Your instructions -> Repeat every entry word for word, but leave the images out of your copy.

Saved data entries:
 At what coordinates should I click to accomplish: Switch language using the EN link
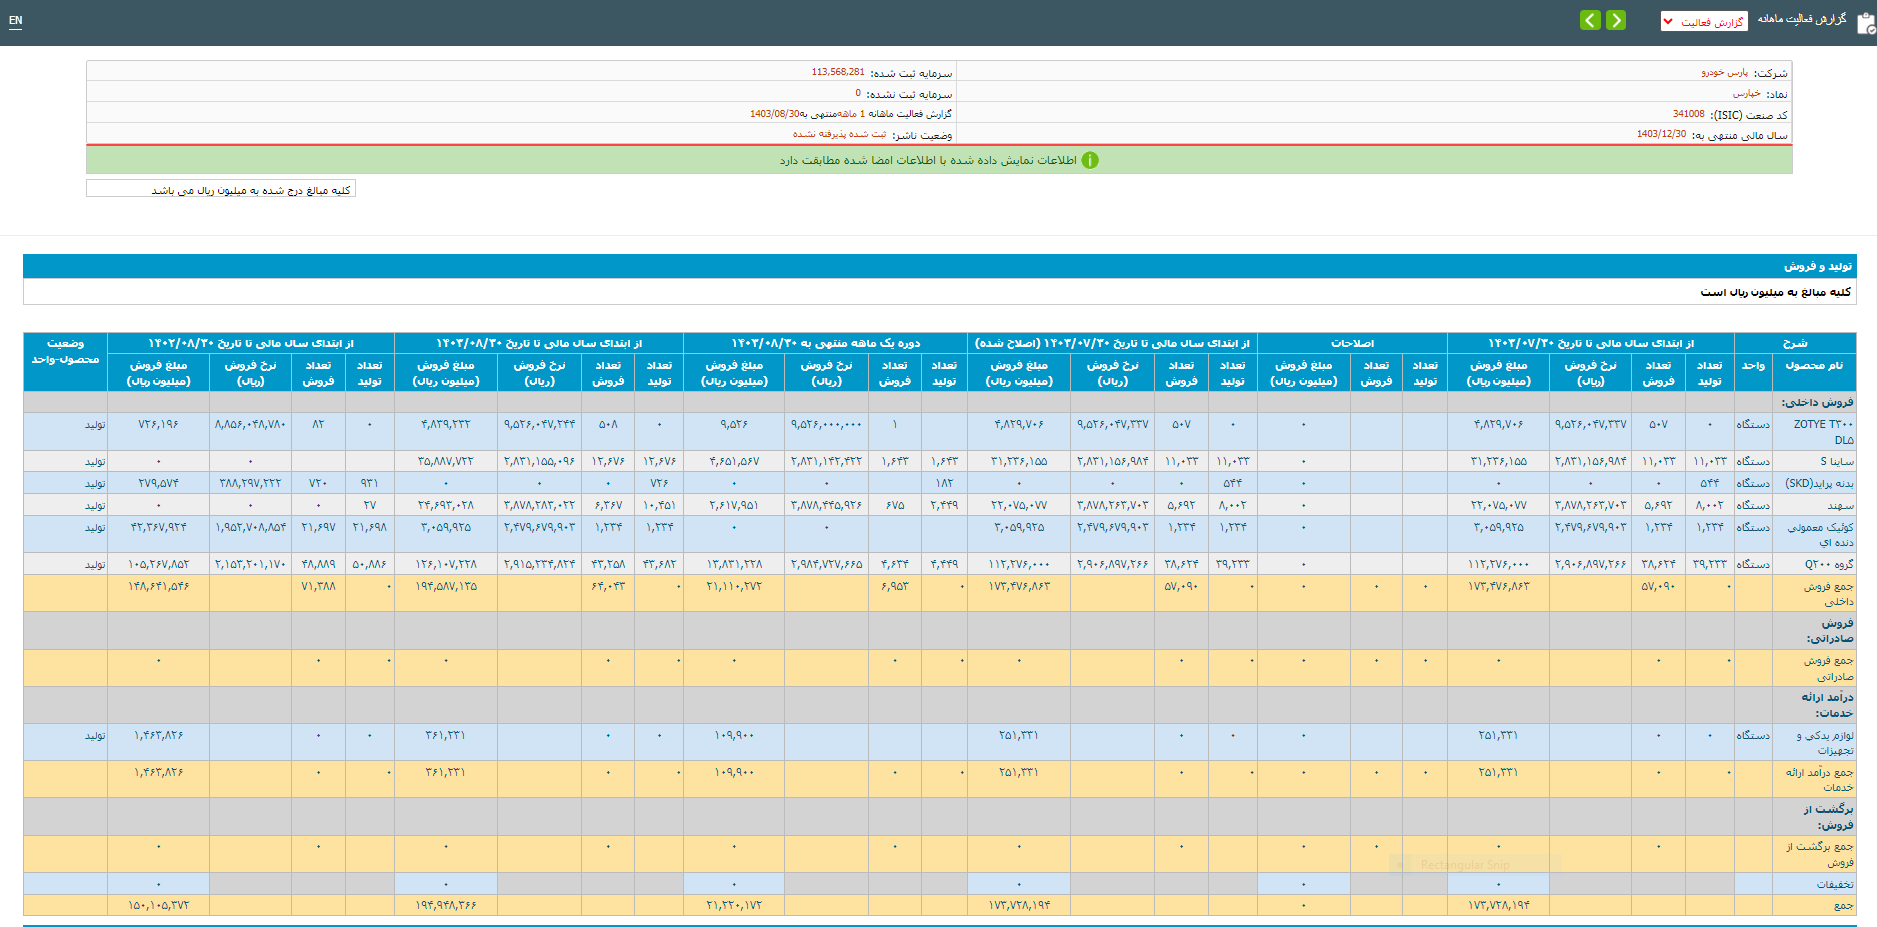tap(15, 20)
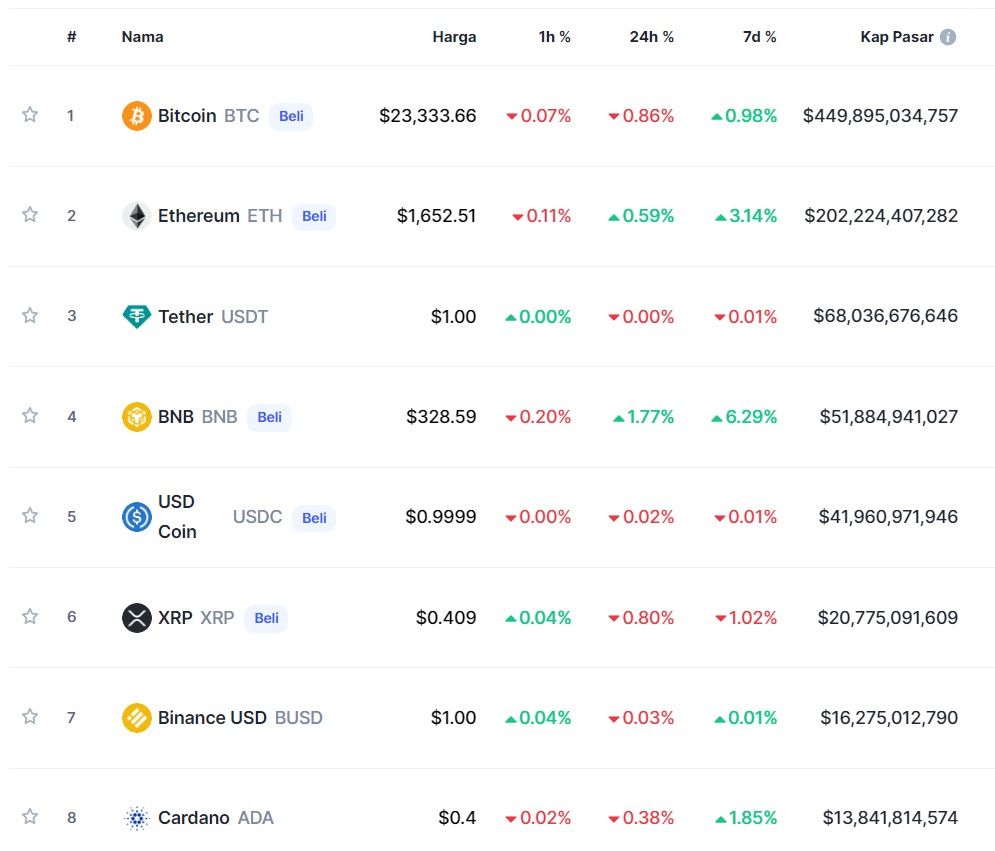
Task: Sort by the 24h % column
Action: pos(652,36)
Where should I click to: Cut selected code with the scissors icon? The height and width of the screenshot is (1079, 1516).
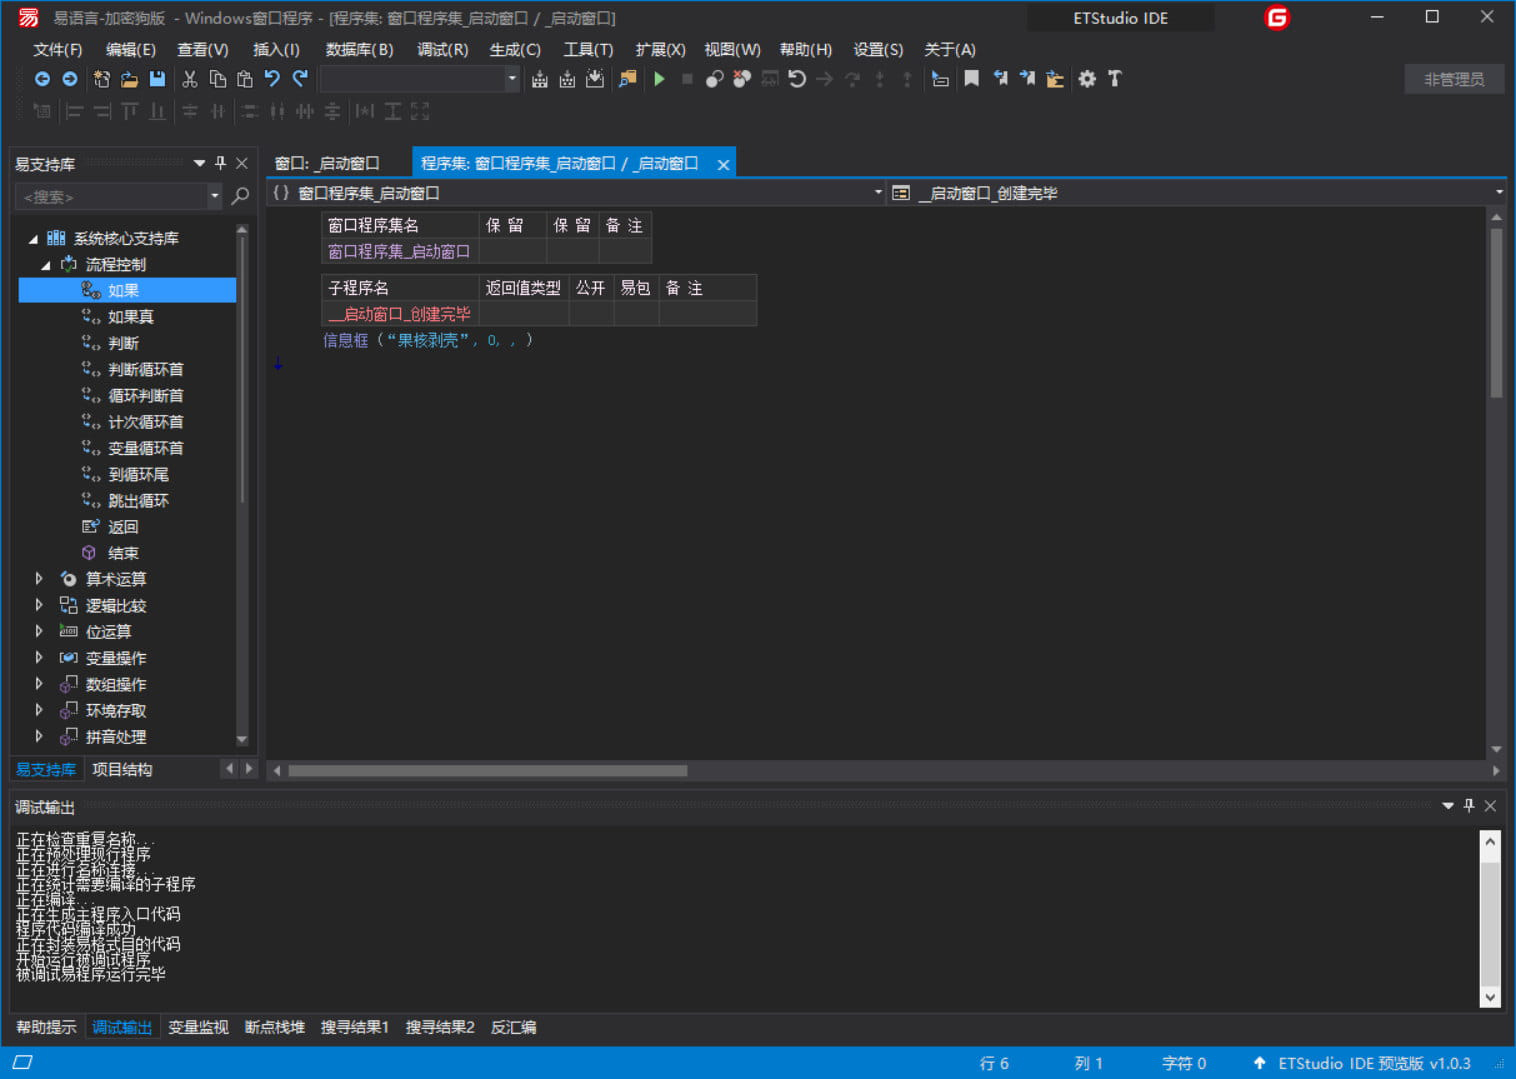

Reply to the task ->
 At what coordinates should I click to accomplish: Switch language using the EN link
tap(15, 20)
Task: Sort by the 24h % column
Action: pos(652,36)
Where should I click to: Cut selected code with the scissors icon? The height and width of the screenshot is (1079, 1516).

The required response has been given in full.